You might think being a key member of some of the most influential fusion groups in history would place a guy in the music's pantheon. Yet despite lending his distinctive bass clarinet, flute and saxophone work to such classic albums as Miles Davis' Bitches Brew, Big Fun and On the Corner and Herbie Hancock's Headhunters, Bennie Maupin never became a household name—even in jazz households.
On this excellent album, Maupin demonstrates that, while having never achieved an exalted level of fame, he has nevertheless developed and refined a highly individualized voice. Maupin's aesthetic is all-embracing. His Ensemble (Maupin, bass clarinet, flute, piano, tenor and soprano saxes; Darek Oles Oleszkiewicz, bass; Michael Stephans, drums; Daryl Munyungo Jackson, percussion) addresses such varied stylistic niches as free jazz, funk, Afrobeat and postbop with the same heightened degree of inspiration.

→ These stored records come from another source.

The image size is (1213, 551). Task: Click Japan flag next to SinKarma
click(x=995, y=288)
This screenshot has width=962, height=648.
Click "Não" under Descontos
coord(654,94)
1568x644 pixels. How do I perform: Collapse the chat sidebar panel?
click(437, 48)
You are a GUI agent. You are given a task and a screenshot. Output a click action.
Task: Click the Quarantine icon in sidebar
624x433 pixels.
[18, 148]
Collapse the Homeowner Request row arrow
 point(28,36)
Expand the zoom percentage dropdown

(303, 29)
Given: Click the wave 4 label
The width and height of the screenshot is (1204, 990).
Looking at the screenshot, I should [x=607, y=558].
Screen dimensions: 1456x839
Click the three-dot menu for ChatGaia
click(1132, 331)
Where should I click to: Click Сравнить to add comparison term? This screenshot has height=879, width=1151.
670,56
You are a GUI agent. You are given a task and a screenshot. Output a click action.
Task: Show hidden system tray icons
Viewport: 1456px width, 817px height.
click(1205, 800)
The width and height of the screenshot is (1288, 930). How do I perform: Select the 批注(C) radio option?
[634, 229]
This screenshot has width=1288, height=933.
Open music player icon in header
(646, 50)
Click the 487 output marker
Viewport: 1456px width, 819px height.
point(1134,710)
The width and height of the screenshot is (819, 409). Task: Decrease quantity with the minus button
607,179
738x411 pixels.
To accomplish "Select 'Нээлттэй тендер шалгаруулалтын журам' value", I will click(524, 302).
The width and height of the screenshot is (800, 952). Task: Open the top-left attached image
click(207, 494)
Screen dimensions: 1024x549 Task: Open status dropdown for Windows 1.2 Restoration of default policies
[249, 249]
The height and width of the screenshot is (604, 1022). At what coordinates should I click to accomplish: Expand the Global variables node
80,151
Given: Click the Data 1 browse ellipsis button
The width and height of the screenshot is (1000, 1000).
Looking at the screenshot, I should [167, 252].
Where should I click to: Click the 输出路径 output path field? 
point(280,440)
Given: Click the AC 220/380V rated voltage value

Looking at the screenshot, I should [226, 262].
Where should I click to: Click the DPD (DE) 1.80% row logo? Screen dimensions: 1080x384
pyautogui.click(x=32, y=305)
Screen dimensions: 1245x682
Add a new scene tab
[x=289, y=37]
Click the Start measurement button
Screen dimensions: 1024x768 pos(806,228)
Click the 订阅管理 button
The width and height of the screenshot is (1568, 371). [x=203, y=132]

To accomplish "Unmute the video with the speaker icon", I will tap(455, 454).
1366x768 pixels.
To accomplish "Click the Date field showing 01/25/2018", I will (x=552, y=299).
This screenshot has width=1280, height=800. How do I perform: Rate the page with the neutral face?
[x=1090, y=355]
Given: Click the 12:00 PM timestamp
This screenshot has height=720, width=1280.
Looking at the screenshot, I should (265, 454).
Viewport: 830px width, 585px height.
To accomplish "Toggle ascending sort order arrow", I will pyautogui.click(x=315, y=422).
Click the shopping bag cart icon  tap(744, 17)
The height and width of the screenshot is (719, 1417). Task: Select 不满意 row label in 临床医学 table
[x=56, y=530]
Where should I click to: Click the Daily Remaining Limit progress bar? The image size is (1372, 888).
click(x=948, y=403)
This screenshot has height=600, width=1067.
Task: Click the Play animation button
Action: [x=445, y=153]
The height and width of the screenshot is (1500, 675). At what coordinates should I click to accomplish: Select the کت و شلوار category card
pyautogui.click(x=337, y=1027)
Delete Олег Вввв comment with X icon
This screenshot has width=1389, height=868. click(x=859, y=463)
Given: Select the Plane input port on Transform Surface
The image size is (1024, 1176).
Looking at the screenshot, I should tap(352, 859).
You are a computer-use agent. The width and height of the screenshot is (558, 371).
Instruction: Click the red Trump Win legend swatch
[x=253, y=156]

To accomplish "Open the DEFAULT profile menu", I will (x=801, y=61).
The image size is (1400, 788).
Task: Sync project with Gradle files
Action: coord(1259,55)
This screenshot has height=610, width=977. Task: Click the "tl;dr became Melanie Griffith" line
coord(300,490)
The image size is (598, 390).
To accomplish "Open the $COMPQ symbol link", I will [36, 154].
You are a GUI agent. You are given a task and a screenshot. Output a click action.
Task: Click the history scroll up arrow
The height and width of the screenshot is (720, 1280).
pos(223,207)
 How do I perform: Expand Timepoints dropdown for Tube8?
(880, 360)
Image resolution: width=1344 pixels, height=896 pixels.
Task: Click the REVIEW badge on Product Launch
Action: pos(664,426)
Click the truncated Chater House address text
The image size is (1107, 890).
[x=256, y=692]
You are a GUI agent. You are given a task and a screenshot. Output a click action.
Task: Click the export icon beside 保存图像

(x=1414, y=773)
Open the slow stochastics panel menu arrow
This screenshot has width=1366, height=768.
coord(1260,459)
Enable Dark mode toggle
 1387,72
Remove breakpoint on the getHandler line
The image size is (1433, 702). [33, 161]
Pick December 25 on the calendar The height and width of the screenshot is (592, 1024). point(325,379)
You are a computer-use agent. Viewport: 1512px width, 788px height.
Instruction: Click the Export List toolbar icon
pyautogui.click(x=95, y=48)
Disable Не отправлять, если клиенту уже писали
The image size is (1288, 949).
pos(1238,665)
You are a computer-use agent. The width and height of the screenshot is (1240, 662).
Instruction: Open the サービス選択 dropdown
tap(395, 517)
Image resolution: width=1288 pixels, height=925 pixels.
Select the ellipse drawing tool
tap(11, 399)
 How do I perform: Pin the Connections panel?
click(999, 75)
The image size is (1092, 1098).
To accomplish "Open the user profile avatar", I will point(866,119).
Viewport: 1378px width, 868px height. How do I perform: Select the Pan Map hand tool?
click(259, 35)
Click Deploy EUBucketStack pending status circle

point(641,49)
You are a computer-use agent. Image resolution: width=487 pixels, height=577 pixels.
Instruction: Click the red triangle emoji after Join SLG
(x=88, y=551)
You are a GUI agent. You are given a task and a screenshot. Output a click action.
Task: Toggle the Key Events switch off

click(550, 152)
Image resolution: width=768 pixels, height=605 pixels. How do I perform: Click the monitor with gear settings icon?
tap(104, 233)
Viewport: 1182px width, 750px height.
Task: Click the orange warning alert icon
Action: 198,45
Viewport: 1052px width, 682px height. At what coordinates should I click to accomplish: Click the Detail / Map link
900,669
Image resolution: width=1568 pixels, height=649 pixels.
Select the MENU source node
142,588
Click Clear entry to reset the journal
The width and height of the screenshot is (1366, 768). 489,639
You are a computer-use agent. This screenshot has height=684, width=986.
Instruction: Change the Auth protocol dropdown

Maupin's an exciting player, and his intricate improvisations typically generate excitement—not through hyperactivity but by an ingenious use of displaced rhythm. The band matches his measured virtuosity and intensity. There's tons to like and virtually nothing to dislike on Penumbra. Intellectually and emotionally, this music is as nakedly honest and engaging as it gets.